» **TASK DETAILS**: In full and without alteration, copy the listing.

-----

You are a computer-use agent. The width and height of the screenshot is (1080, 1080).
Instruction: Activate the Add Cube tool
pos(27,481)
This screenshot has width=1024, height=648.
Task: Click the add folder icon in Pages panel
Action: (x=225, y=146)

-----

» **EXERCISE OUTPUT**:
You are a computer-use agent. The width and height of the screenshot is (1080, 1080).
Instruction: Activate the Add Cube tool
pos(27,481)
This screenshot has width=1024, height=648.
Task: Click the add folder icon in Pages panel
Action: (x=225, y=146)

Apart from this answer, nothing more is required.